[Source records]
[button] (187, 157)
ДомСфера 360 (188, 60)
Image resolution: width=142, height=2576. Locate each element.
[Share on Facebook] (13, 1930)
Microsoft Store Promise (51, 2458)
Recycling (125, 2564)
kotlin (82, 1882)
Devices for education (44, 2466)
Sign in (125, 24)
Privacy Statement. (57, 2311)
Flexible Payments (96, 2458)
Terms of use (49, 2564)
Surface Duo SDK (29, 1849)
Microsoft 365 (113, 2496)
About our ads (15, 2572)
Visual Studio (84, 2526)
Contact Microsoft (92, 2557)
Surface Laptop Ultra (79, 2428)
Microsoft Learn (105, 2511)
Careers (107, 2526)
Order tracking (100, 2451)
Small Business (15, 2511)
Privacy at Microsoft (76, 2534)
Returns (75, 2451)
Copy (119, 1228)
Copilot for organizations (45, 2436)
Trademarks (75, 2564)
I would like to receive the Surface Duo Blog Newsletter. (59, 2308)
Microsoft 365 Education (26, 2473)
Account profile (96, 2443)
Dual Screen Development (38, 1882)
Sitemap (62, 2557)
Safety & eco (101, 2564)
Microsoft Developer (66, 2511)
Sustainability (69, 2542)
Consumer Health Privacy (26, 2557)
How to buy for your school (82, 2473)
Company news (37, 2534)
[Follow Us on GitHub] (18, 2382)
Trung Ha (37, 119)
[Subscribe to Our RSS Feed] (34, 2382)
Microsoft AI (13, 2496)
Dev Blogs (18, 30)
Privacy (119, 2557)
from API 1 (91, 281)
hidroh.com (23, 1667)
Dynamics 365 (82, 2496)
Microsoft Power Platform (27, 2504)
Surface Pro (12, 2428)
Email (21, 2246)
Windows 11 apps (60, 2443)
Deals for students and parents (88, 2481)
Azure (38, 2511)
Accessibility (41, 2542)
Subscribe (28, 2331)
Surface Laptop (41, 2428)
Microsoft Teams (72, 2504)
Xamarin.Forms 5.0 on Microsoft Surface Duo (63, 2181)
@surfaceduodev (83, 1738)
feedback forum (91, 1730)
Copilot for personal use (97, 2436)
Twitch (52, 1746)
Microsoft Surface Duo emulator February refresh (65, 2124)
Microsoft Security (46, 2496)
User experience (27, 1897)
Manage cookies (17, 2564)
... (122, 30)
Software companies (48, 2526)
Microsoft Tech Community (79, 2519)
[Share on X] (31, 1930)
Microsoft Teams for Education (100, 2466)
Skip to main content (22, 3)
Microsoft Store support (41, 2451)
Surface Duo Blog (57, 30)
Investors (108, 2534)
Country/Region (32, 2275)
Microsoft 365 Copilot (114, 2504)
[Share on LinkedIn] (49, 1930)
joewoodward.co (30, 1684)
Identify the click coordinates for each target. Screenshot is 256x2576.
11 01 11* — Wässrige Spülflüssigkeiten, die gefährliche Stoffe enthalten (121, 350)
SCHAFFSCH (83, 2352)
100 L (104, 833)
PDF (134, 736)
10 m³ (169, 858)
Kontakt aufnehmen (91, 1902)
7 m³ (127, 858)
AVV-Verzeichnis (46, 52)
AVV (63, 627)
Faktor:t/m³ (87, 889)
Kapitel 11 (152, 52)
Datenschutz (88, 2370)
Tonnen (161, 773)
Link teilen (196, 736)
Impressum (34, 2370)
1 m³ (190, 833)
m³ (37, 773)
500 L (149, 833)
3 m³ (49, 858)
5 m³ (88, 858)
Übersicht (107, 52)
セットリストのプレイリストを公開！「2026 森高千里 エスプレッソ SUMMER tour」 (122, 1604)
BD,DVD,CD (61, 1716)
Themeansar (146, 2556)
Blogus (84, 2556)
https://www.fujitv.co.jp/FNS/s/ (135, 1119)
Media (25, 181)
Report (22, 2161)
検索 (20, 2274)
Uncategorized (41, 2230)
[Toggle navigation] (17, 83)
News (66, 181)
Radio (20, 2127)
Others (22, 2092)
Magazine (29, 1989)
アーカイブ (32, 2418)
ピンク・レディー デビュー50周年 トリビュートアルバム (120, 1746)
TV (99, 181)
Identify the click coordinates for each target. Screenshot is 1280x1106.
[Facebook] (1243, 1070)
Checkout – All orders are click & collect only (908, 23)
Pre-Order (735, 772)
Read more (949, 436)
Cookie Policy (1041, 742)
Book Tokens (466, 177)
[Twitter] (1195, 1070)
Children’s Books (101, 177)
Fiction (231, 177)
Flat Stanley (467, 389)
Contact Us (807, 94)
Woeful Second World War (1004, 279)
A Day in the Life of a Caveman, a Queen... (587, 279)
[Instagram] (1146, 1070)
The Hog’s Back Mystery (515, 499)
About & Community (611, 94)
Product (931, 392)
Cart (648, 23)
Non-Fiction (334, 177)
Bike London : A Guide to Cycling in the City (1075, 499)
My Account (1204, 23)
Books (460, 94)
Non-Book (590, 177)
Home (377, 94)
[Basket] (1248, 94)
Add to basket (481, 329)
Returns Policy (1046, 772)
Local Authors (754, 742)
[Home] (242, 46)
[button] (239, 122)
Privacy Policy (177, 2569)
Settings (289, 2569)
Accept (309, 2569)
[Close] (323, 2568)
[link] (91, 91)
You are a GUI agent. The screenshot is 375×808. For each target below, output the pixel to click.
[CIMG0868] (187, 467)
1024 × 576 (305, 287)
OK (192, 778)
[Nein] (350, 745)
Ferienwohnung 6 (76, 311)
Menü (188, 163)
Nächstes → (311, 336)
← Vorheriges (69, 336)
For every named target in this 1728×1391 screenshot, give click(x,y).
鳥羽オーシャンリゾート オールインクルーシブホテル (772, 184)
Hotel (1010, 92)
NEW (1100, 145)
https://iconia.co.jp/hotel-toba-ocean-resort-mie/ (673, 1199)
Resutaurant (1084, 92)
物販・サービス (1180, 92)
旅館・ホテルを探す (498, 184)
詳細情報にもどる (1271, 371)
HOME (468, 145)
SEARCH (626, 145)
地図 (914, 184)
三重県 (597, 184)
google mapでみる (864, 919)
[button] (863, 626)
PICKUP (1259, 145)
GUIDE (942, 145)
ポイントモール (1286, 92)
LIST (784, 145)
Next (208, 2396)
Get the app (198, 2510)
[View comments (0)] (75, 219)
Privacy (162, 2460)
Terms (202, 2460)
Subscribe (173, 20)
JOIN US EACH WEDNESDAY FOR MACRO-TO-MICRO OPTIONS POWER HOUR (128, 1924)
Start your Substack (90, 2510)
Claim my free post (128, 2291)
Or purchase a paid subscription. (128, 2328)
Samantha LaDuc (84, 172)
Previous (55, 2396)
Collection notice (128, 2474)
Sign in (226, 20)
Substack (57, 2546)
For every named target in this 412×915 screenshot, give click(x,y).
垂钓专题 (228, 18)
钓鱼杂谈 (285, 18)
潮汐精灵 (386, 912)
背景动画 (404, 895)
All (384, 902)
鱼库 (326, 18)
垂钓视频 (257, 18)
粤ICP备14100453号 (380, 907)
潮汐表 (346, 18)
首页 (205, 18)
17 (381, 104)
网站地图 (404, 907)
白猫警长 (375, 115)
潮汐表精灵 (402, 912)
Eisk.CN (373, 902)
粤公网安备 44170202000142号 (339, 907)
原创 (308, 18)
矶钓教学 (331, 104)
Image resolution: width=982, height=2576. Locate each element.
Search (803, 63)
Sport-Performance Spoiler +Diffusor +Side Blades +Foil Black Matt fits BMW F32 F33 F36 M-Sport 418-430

» **TASK PROMPT**:
In your reply, restate every entry exactly.

» **ANSWER BOX**:
[button] (187, 157)
ДомСфера 360 (188, 60)
Image resolution: width=142, height=2576. Locate each element.
[Share on Facebook] (13, 1930)
Microsoft Store Promise (51, 2458)
Recycling (125, 2564)
kotlin (82, 1882)
Devices for education (44, 2466)
Sign in (125, 24)
Privacy Statement. (57, 2311)
Flexible Payments (96, 2458)
Terms of use (49, 2564)
Surface Duo SDK (29, 1849)
Microsoft 365 (113, 2496)
About our ads (15, 2572)
Visual Studio (84, 2526)
Contact Microsoft (92, 2557)
Surface Laptop Ultra (79, 2428)
Microsoft Learn (105, 2511)
Careers (107, 2526)
Order tracking (100, 2451)
Small Business (15, 2511)
Privacy at Microsoft (76, 2534)
Returns (75, 2451)
Copy (119, 1228)
Copilot for organizations (45, 2436)
Trademarks (75, 2564)
I would like to receive the Surface Duo Blog Newsletter. (59, 2308)
Microsoft 365 Education (26, 2473)
Account profile (96, 2443)
Dual Screen Development (38, 1882)
Sitemap (62, 2557)
Safety & eco (101, 2564)
Microsoft Developer (66, 2511)
Sustainability (69, 2542)
Consumer Health Privacy (26, 2557)
How to buy for your school (82, 2473)
Company news (37, 2534)
[Follow Us on GitHub] (18, 2382)
Trung Ha (37, 119)
[Subscribe to Our RSS Feed] (34, 2382)
Microsoft AI (13, 2496)
Dev Blogs (18, 30)
Privacy (119, 2557)
from API 1 (91, 281)
hidroh.com (23, 1667)
Dynamics 365 (82, 2496)
Microsoft Power Platform (27, 2504)
Surface Pro (12, 2428)
Email (21, 2246)
Windows 11 apps (60, 2443)
Deals for students and parents (88, 2481)
Azure (38, 2511)
Accessibility (41, 2542)
Subscribe (28, 2331)
Surface Laptop (41, 2428)
Microsoft Teams (72, 2504)
Xamarin.Forms 5.0 on Microsoft Surface Duo (63, 2181)
@surfaceduodev (83, 1738)
feedback forum (91, 1730)
Copilot for personal use (97, 2436)
Twitch (52, 1746)
Microsoft Surface Duo emulator February refresh (65, 2124)
Microsoft Security (46, 2496)
User experience (27, 1897)
Manage cookies (17, 2564)
... (122, 30)
Software companies (48, 2526)
Microsoft Tech Community (79, 2519)
[Share on X] (31, 1930)
Microsoft Teams for Education (100, 2466)
Skip to main content (22, 3)
Microsoft Store support (41, 2451)
Surface Duo Blog (57, 30)
Investors (108, 2534)
Country/Region (32, 2275)
Microsoft 365 Copilot (114, 2504)
[Share on LinkedIn] (49, 1930)
joewoodward.co (30, 1684)
Identify the click coordinates for each target. Screenshot is 256x2576.
11 01 11* — Wässrige Spülflüssigkeiten, die gefährliche Stoffe enthalten (121, 350)
SCHAFFSCH (83, 2352)
100 L (104, 833)
PDF (134, 736)
10 m³ (169, 858)
Kontakt aufnehmen (91, 1902)
7 m³ (127, 858)
AVV-Verzeichnis (46, 52)
AVV (63, 627)
Faktor:t/m³ (87, 889)
Kapitel 11 (152, 52)
Datenschutz (88, 2370)
Tonnen (161, 773)
Link teilen (196, 736)
Impressum (34, 2370)
1 m³ (190, 833)
m³ (37, 773)
500 L (149, 833)
3 m³ (49, 858)
5 m³ (88, 858)
Übersicht (107, 52)
セットリストのプレイリストを公開！「2026 森高千里 エスプレッソ SUMMER tour」 (122, 1604)
BD,DVD,CD (61, 1716)
Themeansar (146, 2556)
Blogus (84, 2556)
https://www.fujitv.co.jp/FNS/s/ (135, 1119)
Media (25, 181)
Report (22, 2161)
検索 (20, 2274)
Uncategorized (41, 2230)
[Toggle navigation] (17, 83)
News (66, 181)
Radio (20, 2127)
Others (22, 2092)
Magazine (29, 1989)
アーカイブ (32, 2418)
ピンク・レディー デビュー50周年 トリビュートアルバム (120, 1746)
TV (99, 181)
Identify the click coordinates for each target. Screenshot is 1280x1106.
[Facebook] (1243, 1070)
Checkout – All orders are click & collect only (908, 23)
Pre-Order (735, 772)
Read more (949, 436)
Cookie Policy (1041, 742)
Book Tokens (466, 177)
[Twitter] (1195, 1070)
Children’s Books (101, 177)
Fiction (231, 177)
Flat Stanley (467, 389)
Contact Us (807, 94)
Woeful Second World War (1004, 279)
A Day in the Life of a Caveman, a Queen... (587, 279)
[Instagram] (1146, 1070)
The Hog’s Back Mystery (515, 499)
About & Community (611, 94)
Product (931, 392)
Cart (648, 23)
Non-Fiction (334, 177)
Bike London : A Guide to Cycling in the City (1075, 499)
My Account (1204, 23)
Books (460, 94)
Non-Book (590, 177)
Home (377, 94)
[Basket] (1248, 94)
Add to basket (481, 329)
Returns Policy (1046, 772)
Local Authors (754, 742)
[Home] (242, 46)
[button] (239, 122)
Privacy Policy (177, 2569)
Settings (289, 2569)
Accept (309, 2569)
[Close] (323, 2568)
[link] (91, 91)
You are a GUI agent. The screenshot is 375×808. For each target below, output the pixel to click.
[CIMG0868] (187, 467)
1024 × 576 (305, 287)
OK (192, 778)
[Nein] (350, 745)
Ferienwohnung 6 (76, 311)
Menü (188, 163)
Nächstes → (311, 336)
← Vorheriges (69, 336)
For every named target in this 1728×1391 screenshot, give click(x,y).
鳥羽オーシャンリゾート オールインクルーシブホテル (772, 184)
Hotel (1010, 92)
NEW (1100, 145)
https://iconia.co.jp/hotel-toba-ocean-resort-mie/ (673, 1199)
Resutaurant (1084, 92)
物販・サービス (1180, 92)
旅館・ホテルを探す (498, 184)
詳細情報にもどる (1271, 371)
HOME (468, 145)
SEARCH (626, 145)
地図 (914, 184)
三重県 (597, 184)
google mapでみる (864, 919)
[button] (863, 626)
PICKUP (1259, 145)
GUIDE (942, 145)
ポイントモール (1286, 92)
LIST (784, 145)
Next (208, 2396)
Get the app (198, 2510)
[View comments (0)] (75, 219)
Privacy (162, 2460)
Terms (202, 2460)
Subscribe (173, 20)
JOIN US EACH WEDNESDAY FOR MACRO-TO-MICRO OPTIONS POWER HOUR (128, 1924)
Start your Substack (90, 2510)
Claim my free post (128, 2291)
Or purchase a paid subscription. (128, 2328)
Samantha LaDuc (84, 172)
Previous (55, 2396)
Collection notice (128, 2474)
Sign in (226, 20)
Substack (57, 2546)
For every named target in this 412×915 screenshot, give click(x,y).
垂钓专题 (228, 18)
钓鱼杂谈 (285, 18)
潮汐精灵 (386, 912)
背景动画 (404, 895)
All (384, 902)
鱼库 (326, 18)
垂钓视频 (257, 18)
粤ICP备14100453号 (380, 907)
潮汐表 (346, 18)
首页 (205, 18)
17 (381, 104)
网站地图 (404, 907)
白猫警长 (375, 115)
潮汐表精灵 (402, 912)
Eisk.CN (373, 902)
粤公网安备 44170202000142号 (339, 907)
原创 (308, 18)
矶钓教学 (331, 104)
Image resolution: width=982, height=2576. Locate each element.
Search (803, 63)
Sport-Performance Spoiler +Diffusor +Side Blades +Foil Black Matt fits BMW F32 F33 F36 M-Sport 418-430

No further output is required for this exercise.